The new era of CoPilot+ PCs is upon us, showing up at your local Best Buy with a slew of laptops all designed to handle AI tasks locally.
To be clear, there are two classes of these new AI PCs. They all have a new, almost indescribable Copilot keyboard button (it doesn’t look like a copilot on an airplane at all), but only Copilot+ PCs with new Qualcomm Snapdragon X Elite or X Plus chips are ready to run a variety of local AI perform tricks and tasks.
On June 18, 2024 – the official launch day – I took the subway to a huge Best Buy to see, touch, and play with all those new Copilot+ PCs. There are many. Five manufacturers are introducing these laptops, including Lenovo, Samsung, HP, Dell and Microsoft.
That’s notable because I don’t remember ever seeing so many new Windows laptops that didn’t have Intel or at least AMD chips.
There are plenty of signatures to let you know you’ve entered the land of Copilot PCs, but if that’s not enough, each Copilot+ laptop is denoted by a colored placemat underneath.
You may also notice an almost “Intel Inside” style sticker on the palm rest portion of each of these wearables. Qualcomm is not taking any risks here. These are ARM based and not X86 systems.
Each of the laptops is fairly locked down in terms of the range of AI experience. In fact, Windows Recall is listed as “Coming Soon”, but you can start playing with Windows Creator and Windows Studio right away.
I decided to try on both a Lenovo Yoga and a Microsoft Surface Pro 10. The real fun is launching Task Manager alongside the interactive demo. When I clicked on ‘Performance’ I could see the load on every piece of silicon: CPU, GPU and especially the new NPU (Neural Processing Unit), designed to intervene and handle local AI requests.
I opened Windows Studio and selected the live filter that made me look like a cartoon character. The NPU performance bar rose immediately, but as soon as I left Studio the NPU workload dropped to virtually zero.
Later I opened Windows Creator (Painter on AI steroids) and used the mouse to draw a rudimentary tree. In a prompt box next to it, I asked him to make it into a beautiful tree. The NPU spiked and within seconds a space above my prompt was filled with a beautiful illustration of a tree.
It is still in its infancy and these systems are far from foolproof. At one point, many of the new Copilot+ PCs in the store announced that they were downloading new AI updates (new models, I assume) and couldn’t process queries.
At another point I asked Windows Creator to turn a doodle of a ball and a few lines into a beach ball on the beach. First, it generated something that looked like an egg. I had to set the ‘Creativity slider’ to 100% to get a beach ball, but it was never on the beach.

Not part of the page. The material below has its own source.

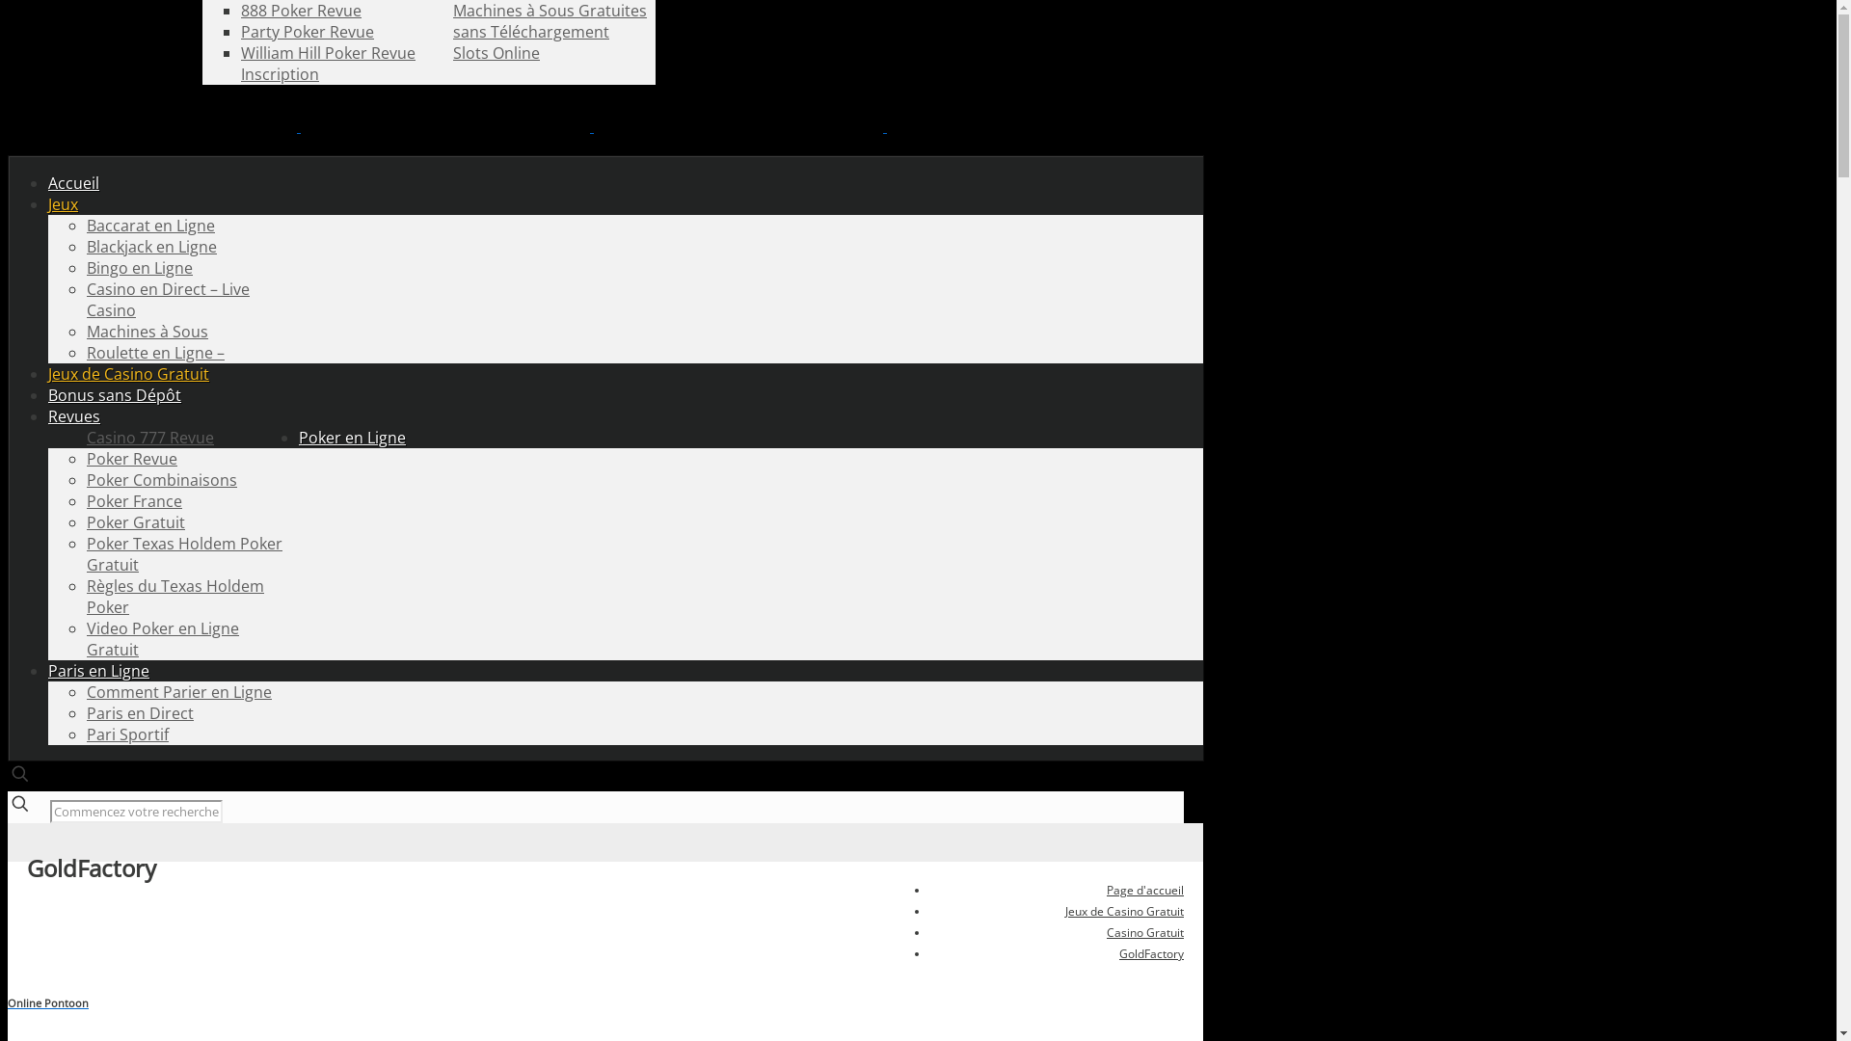 Image resolution: width=1851 pixels, height=1041 pixels. What do you see at coordinates (127, 374) in the screenshot?
I see `'Jeux de Casino Gratuit'` at bounding box center [127, 374].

This may seem like a problem, but the goal of useful AI shouldn’t be to do everything for you; instead, it is intended to support and perhaps spark creativity. I could imagine taking that ball and dropping it into my own illustration of the ocean.
Many questions remain about how ready we are to have AI available not only on the best chatbot apps and websites (you can access the web-based Copilot via the button on non-“+” PCs), but as an integral part from our computers.
Microsoft’s updated Windows 11 with Copilot, Qualcomm’s Snapdragon X Elite and X Plus, and countless new laptops running them represent a new chapter in the era of personal computing. I don’t know if this is what we want, but if you find the time to go to your local PC store and try them out, I encourage you to do so.
You may be surprised at what you find. Enjoy this first summer of the AI PC.